■ ASSIGNED TASK ■
Wherever the word "computer" occurs in the listing, copy the whole line.

EXERCISE DATA START

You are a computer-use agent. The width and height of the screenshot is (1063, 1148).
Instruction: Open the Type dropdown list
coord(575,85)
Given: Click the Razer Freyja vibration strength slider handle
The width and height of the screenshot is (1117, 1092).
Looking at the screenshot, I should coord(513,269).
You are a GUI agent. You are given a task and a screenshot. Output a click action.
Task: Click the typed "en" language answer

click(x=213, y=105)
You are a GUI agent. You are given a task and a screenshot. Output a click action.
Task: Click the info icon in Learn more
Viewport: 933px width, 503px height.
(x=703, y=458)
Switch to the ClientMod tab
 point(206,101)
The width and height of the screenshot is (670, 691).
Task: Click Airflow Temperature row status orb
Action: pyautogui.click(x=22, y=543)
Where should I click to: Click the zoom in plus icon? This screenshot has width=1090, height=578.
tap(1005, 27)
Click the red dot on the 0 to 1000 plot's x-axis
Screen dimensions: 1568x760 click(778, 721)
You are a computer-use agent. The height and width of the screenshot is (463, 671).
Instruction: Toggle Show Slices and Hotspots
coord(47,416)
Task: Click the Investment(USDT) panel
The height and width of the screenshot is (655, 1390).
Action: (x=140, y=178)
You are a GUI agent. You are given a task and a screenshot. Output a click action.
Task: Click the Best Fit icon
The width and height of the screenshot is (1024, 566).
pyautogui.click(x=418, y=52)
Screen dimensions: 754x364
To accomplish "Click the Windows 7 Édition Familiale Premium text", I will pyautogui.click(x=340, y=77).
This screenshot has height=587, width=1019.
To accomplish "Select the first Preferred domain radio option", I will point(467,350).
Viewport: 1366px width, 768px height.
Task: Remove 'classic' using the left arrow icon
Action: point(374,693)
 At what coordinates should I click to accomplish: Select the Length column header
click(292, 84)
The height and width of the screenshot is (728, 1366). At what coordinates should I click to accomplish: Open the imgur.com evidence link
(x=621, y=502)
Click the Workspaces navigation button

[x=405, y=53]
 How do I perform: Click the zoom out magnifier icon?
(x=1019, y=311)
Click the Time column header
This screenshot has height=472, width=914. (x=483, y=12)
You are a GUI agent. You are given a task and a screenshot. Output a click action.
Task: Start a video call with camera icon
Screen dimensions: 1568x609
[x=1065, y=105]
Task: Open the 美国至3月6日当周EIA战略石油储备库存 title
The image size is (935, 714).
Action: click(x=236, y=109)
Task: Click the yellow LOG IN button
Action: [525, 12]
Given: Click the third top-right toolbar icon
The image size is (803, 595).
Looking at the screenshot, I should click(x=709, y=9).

EXERCISE DATA END

■ TASK OUTPUT ■
You are a computer-use agent. The width and height of the screenshot is (1063, 1148).
You are a computer-use agent. The height and width of the screenshot is (463, 671).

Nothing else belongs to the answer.